The Noitea code challenge is to parse log files stored in S3 doing some simple filtering and computing summary statistics. I choose to use the ELK stack to accomplish this.
The log-files all exist in the "root" path of the s3 bucket. They are gzip compressed nginx access
logs generated with the following log_format
directive:
log_format proxy_combined
'$remote_addr - $remote_user [$time_local] '
'"$request" $status $body_bytes_sent '
'"$http_referer" "$http_user_agent" $request_time $pipe '
'upstream: $upstream_addr '
'$upstream_status $upstream_response_time';
Each visualization includes a search to filter out all health check log entries:
-(method: "GET" AND request: "/ok" AND httpversion: "1.1" AND http_user_agent: "Ruby") -(status: "400")
When Logstash finishes ingesting the logs the dashboard should look like this
- docker, docker-machine, and docker-compose
- a default docker-machine
# export AWS keys for access to bucket (provided in email)
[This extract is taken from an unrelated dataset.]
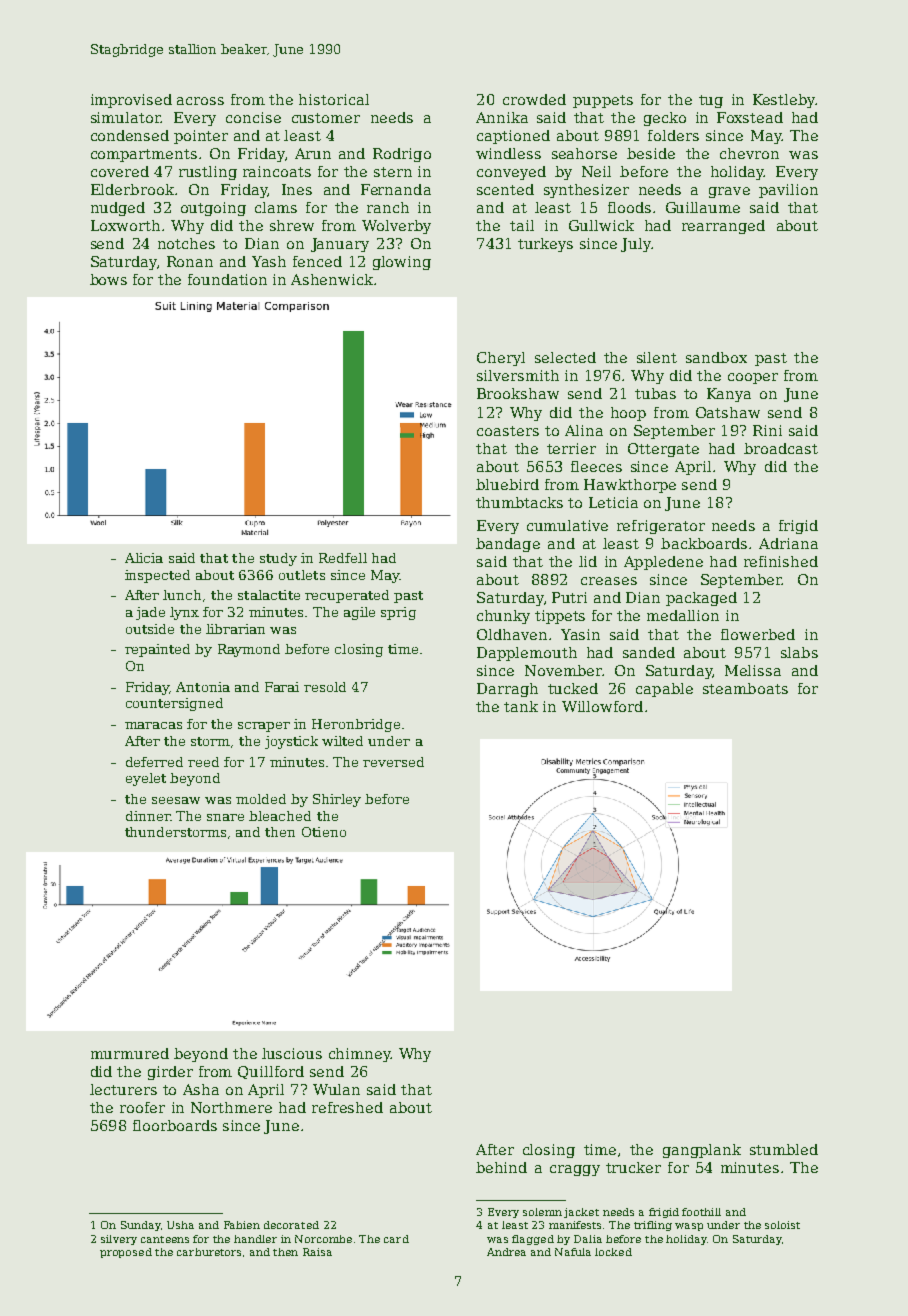 The width and height of the screenshot is (908, 1316). What do you see at coordinates (522, 225) in the screenshot?
I see `tail` at bounding box center [522, 225].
export AWS_ACCESS_KEY_ID=##########
export AWS_SECRET_ACCESS_KEY=##########
# start dashboard
docker-compose up -d
# check logstash logs
docker logs -f aetionchallenge_logstash_1
# connect to kibana
open http://$(docker-machine ip):5601/
Once kibana has loaded, configure an index
import dashboard and visualizations
Total Object Count is 430,423
- Utilize Timelion (included in this setup) to do anomaly detection.
- Move ElasticSearch database to data-only container.